New Materials, Methods, and Molecules for Microelectronic and Molecular Electronic Devices

摘要

This dissertation reports a variety of new methods and materials for the fabrication of electronic devices. Particular emphasis is placed on low-cost, solution based methods for flexible electronic device fabrication, and new substrates and molecules for molecular electronic tunnel junctions. Chapter 2 reports a low-cost, solution based method for depositing patterned metal circuitry onto a variety of flexible polymer substrates. Microcontact printing an aluminum (III) porphyrin complex activates selected areas of an oxidized polymer substrate to electroless copper metallization. Chapter 3 reports a new transparent conductive electrode for use in optoelectronic devices. A highly conductive, transparent silver nanowire network is embedded at the surface of an optical adhesive, which can be applied to a variety of rigid and flexible polymer substrates. Chapter 4 describes a new approach to the self-assembly of mesoscale components into two-dimensional arrays. Unlike most previously reported self-assembly motifs, this method is completely dry; eliminating solvent makes this method compatible with the assembly of electronic components. Chapter 5 describes a new class of self-assembled monolayer (SAM) on gold formed from dihexadecyldithiophosphinic acid ((C 16 ) 2 DTPA) adsorbate molecules. The binding and structure (C 16 ) 2 DTPA SAMs is dependent upon the roughness and morphology of the underlying gold substrate. Chapter 6 investigates the influence of chain length on the binding and structure of dialkyl-DTPA SAMs on smooth, template-stripped (TS) gold.
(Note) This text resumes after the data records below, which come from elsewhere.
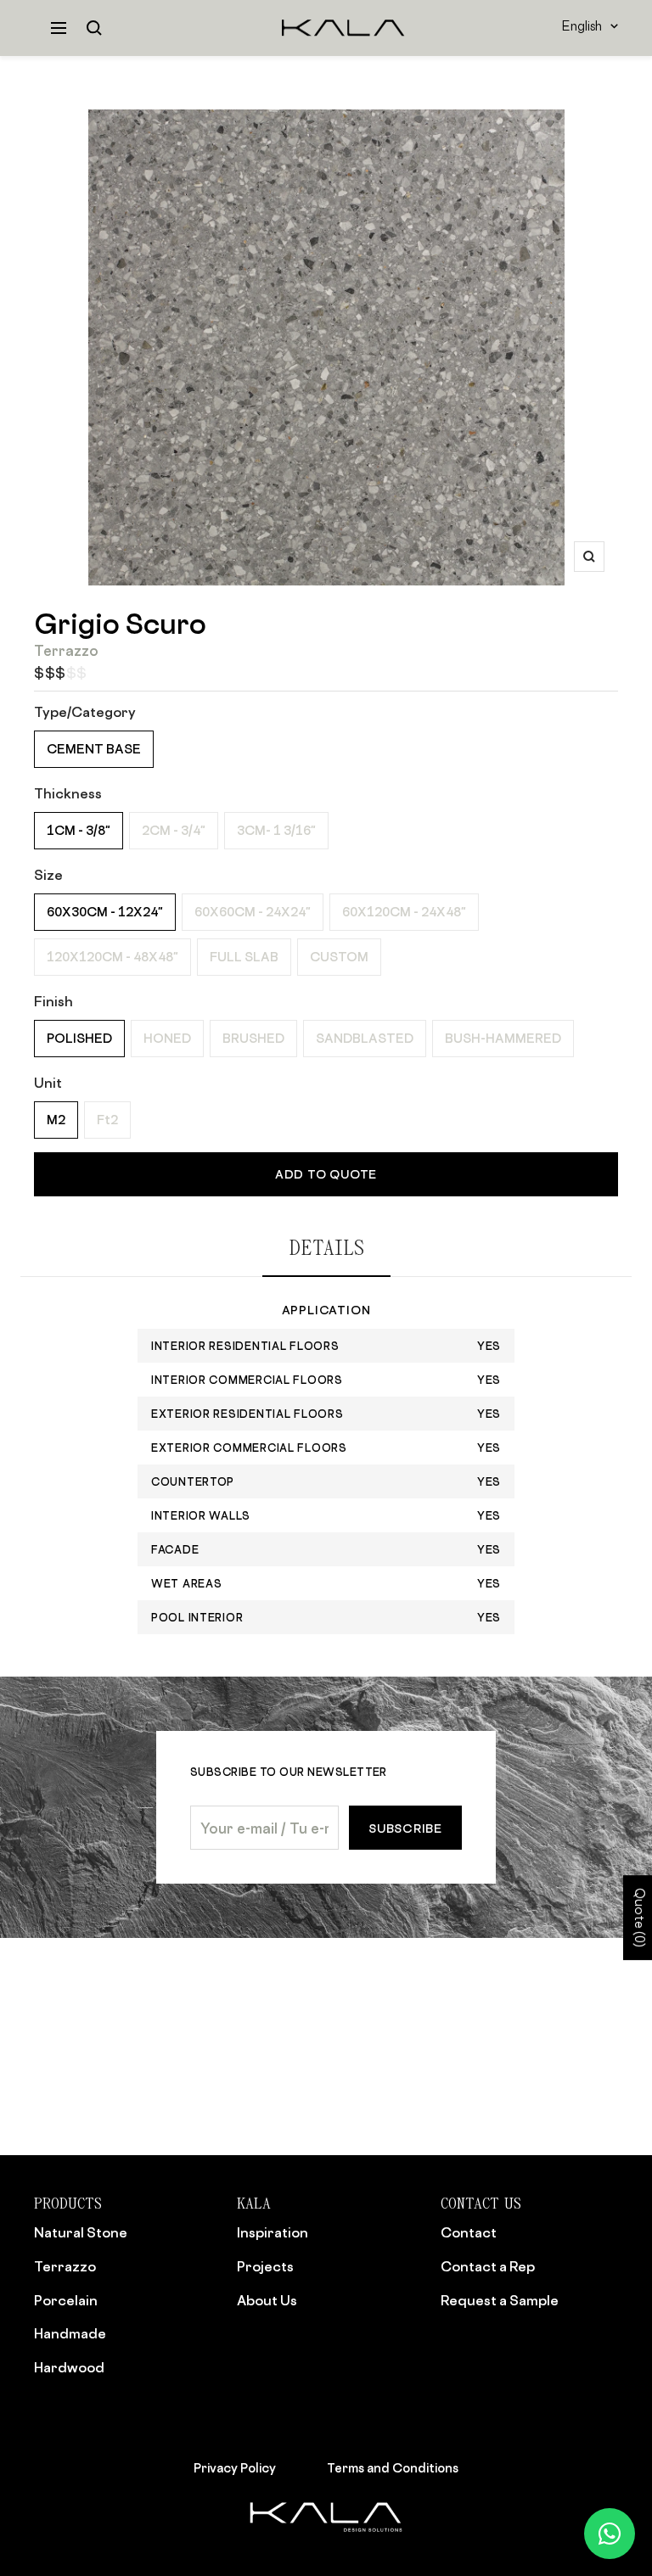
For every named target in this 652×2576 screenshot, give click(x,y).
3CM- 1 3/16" (276, 830)
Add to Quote (326, 1174)
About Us (267, 2300)
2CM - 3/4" (173, 830)
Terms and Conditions (392, 2468)
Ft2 (107, 1120)
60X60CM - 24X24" (252, 912)
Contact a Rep (488, 2266)
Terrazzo (65, 2266)
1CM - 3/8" (78, 830)
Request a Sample (500, 2300)
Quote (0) (638, 1917)
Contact (469, 2232)
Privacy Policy (235, 2468)
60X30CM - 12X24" (105, 912)
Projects (265, 2266)
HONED (167, 1038)
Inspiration (272, 2232)
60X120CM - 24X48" (404, 912)
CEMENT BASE (94, 749)
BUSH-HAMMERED (503, 1038)
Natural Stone (80, 2232)
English (582, 27)
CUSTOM (339, 957)
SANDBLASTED (364, 1038)
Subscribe (405, 1828)
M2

Binding of the DTPA head group is independent of the length of the alkyl chain, while the structure of the organic layer has a counter-intuitive dependence: As the length of the alkyl chain increases, these SAMs become more disordered and liquid-like. Chapter 7 describes the fabrication of ultra smooth gold substrates using chemical mechanical polishing (CMP). These substrates are smooth, uniform, and prove to be ideal candidates for bottom electrodes within SAM-based molecular electronic tunnel junctions. Chapter 8 investigates the charge transport properties of new diphenyldithiophosphinic acid (Ph 2 DTPA) SAMs on TS gold within metal-SAM//Ga 2 O 3 /EGaIn molecular tunnel junctions. A computational investigation provides insight into the electronic structure of the junction.